Il y a dans une foule, « des liens libidinaux d’une nouvelle sorte », qu’il s’agit
précisément d’identifier.
Selon Freud, ces foules mobilisent des mouvements pulsionnels classiques et très
anciens pour l’individu, qui ne sont autres que les mouvements qui ont préparé puis formé le
complexe d’Œdipe :
- Le premier est ce lui de l’identification (identification à la mère ou au père) :
« expression première d’une relation à une autre personne », p. 167.
- Investissement objectal sur l’autre parent, c’est-à-dire investissement à buts sexuels
non inhibés.
C’est la structure de base du complexe d’Œdipe, dont les modalités de sortie sont
extrêmement diverses : identification à la mère/au père ; relation d’objet qui s’institue avec
l’autre parent, qui est ouvertement à but sexuel. Ces deux mouvements peuvent prendre des
formes très diverses, recouvrir de l’hostilité ou de l’amour. Freud donne quelques exemples,
qu’il prend dans des cas où la sortie de l’Œdipe a été pathogène. Dans ces cas peuvent se
produire des identification par le symptôme : soit identification qui signifie la volonté de se
substituer à l’objet (alors elle exprime l’amour pour l’autre : par exemple une enfant qui
contracte la même toux que sa mère : mêle volonté de se substituer et sentiment de
culpabilité : tu as voulu devenir ta mère, deviens-le, dans la douleur), soit identification à
l’objet aimé : le cas de Dora, imite la toux du père). Ou encore, s’identifier à une personne
dont on aimerait vivre la situation : ainsi, dans un pensionnat de jeunes filles : l’une d’entre
elle reçoit une lettre d’un jeune garçon qu’elle aime en secret, et réagit par une crise
d’hystérie. D’autres, s’identifiant à elles sous l’effet de la jalousie (j’aimerais être à sa place),
vont reproduire la crise.
Le refoulement survenant, vers cinq ans, ces pulsions sont « inhibées quant au but ».
Elles deviennent alors des relations « tendres » (plus de désir sexuel, plus d’hostilité), ce qui
modifie durablement le rapport aux parents. A la puberté, les deux s’unissent normalement :
pulsions sensuelles et pulsions inhibées : c’est ainsi que se constitue ce que nous appelons
l’amour, qui conjugue les deux types de pulsions.

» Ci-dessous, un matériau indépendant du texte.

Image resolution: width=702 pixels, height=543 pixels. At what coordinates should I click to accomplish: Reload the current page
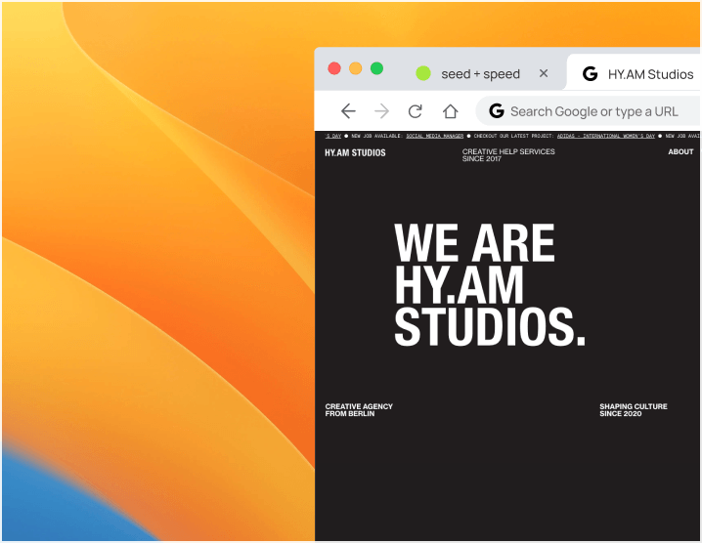pyautogui.click(x=416, y=111)
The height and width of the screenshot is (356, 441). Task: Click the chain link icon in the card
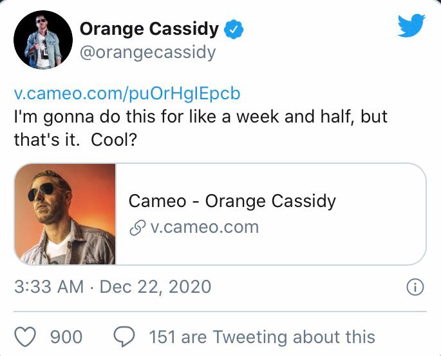coord(136,228)
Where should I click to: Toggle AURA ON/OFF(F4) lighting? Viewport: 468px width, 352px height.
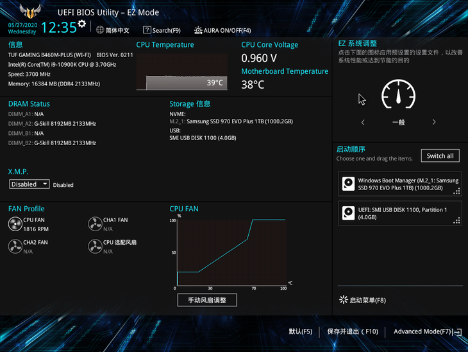point(222,30)
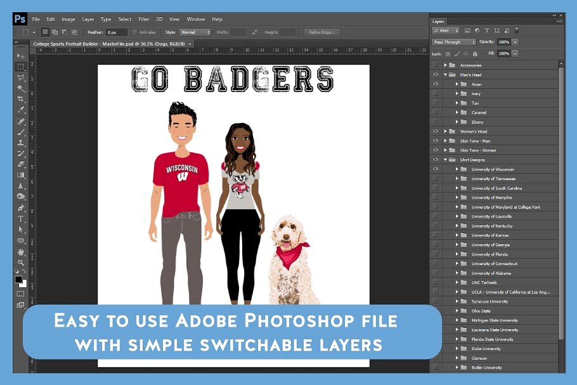
Task: Click the Refine Edge button
Action: pyautogui.click(x=321, y=32)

Ce sont ces pulsions, « inhibées quant au but », qui vont intéresser Freud, parce
qu’elles expliquent selon lui ce que la relation amoureuse peut avoir de « romanesque »,
d’évitement de l’immédiatement sexuel. Il y alors un mouvement d’idéalisation de l’objet
aimé. Cette idéalisation est analysable selon Freud comme une manière, pour le moi, de
« déborder » sur l’objet aimé. L’objet est idéalisé parce qu’il représente ce que le moi propre
voudrait bien être. Ainsi, « l’objet sert à remplacer l’idéal du moi propre » (p. 177). Il faut
entendre idéal du moi comme sur-moi : un lieu de pulsions inhibitrices : mais avec cette
distinction : le sur-moi est une instance d’interdictions, de commandements. L’idéal du moi,
c’est plutôt l’ensemble des valeurs que j’aimerais réaliser, incarner.